Sidewalk Film Festival includes Yiddish feature “Menashe”

Menashe

by Lee J. Green

The 19th-annual Sidewalk Film Festival, a downtown Birmingham celebration of new independent cinema, will roll Aug. 22 to 27 and includes several films of Jewish interest.

The festival draws audiences from around the world and has been rated by several sources as one of the top 10 independent film festivals in the U.S. Over 260 films will be screened, from full-length features and documentaries to shorts, animated shorts, music videos, kids shorts and teen films.

Sidewalk will screen films in 11 venues within Birmingham’s historic Theatre District, including the Alabama Theatre — a 2,200-seat movie palace built in 1927 — and the newly restored Lyric Fine Arts Theatre, built in 1914 for the Vaudeville circuit.

The festival also includes the SHOUT film festival, devoted to showcasing independent films and filmmakers in the LGBTQ communities.

One of the selected feature films in this year’s Sidewalk Film Festival is “Menashe,” which will be screened at the Alabama Theatre on Aug. 27 at 2:45 p.m.

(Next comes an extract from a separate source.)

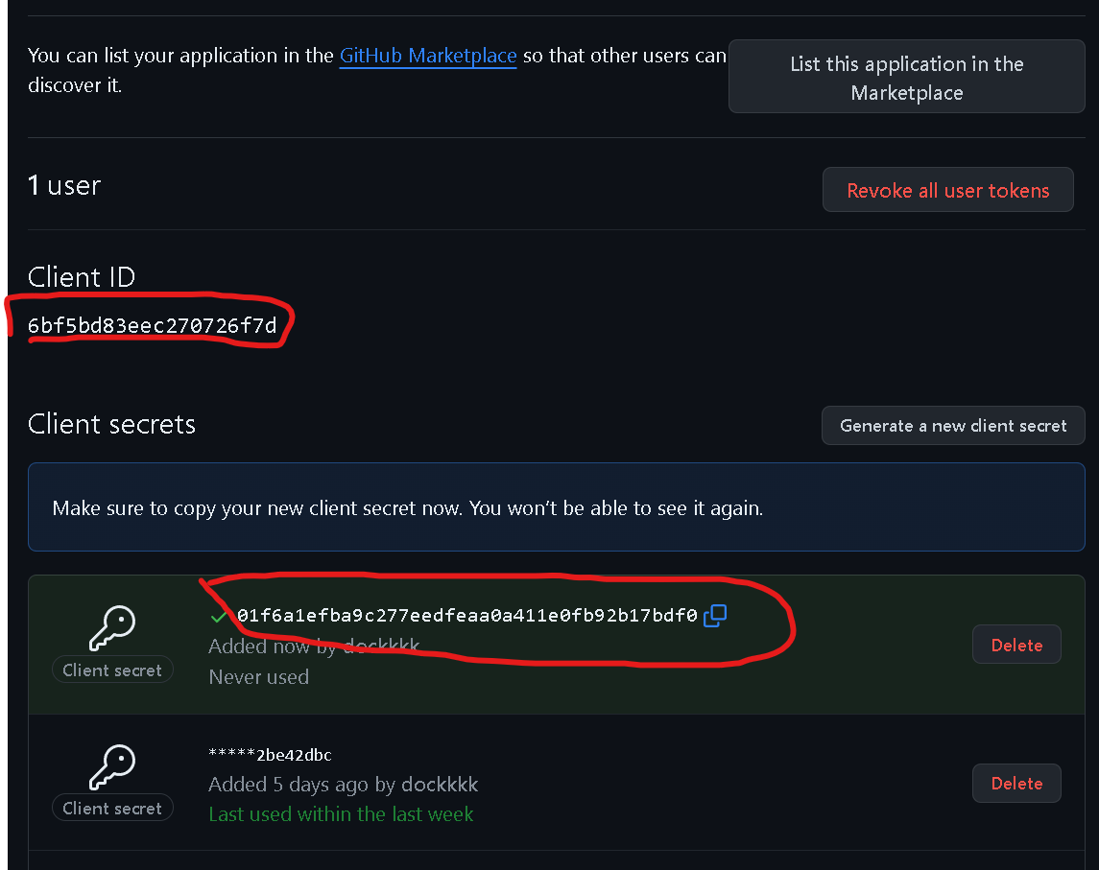1099x870 pixels.
Task: Click the Client secret badge under the first key
Action: pos(112,670)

The drama by director Joshua Weinstein and writers Alex Lipschultz and Musa Syeed debuted at the Sundance Film Festival.

As it has an all-Hasidic cast and is in Yiddish, it is unusual as a foreign language film that was made in the U.S., and is a rare glimpse into a little-seen aspect of Jewish life.

“Menashe” is based on the real-life issues Menashe Lustig faced. A widower, he finds that the community leadership has declared his home unfit for his son until Menashe remarries. While asking why someone else has to determine how his house is run and how his personal life should look, he has to navigate remaining part of the community while being a parent in a difficult situation.

Two documentaries feature Jewish subjects who should be better-known than they are. “Bang! The Bert Berns Story,” Aug. 27 at 4:30 p.m. in the Red Mountain Theatre Company’s Cabaret Theatre, tells the story of a noted 1960s songwriter and record producer. The film, by his son Brett Berns and Bob Sarles, premiered at the 2016 SXSW Film Festival.

Born to Russian Jewish immigrants, Berns had rheumatic fever as a child, damaging his heart and leading to his death at the age of 38 in 1967. He was also known as Bert Russell and Russell Byrd.

Berns founded BANG Records and the R&B label Shout Records. A 2016 inductee into the Rock and Roll Hall of Fame, Berns’ writing credits include “Twist and Shout,” “Everybody Needs Somebody to Love,” “I Want Candy” and “Hang On Sloopy.”

Producer credits include “Under the Boardwalk,” “Piece of My Heart” and “Brown Eyed Girl.”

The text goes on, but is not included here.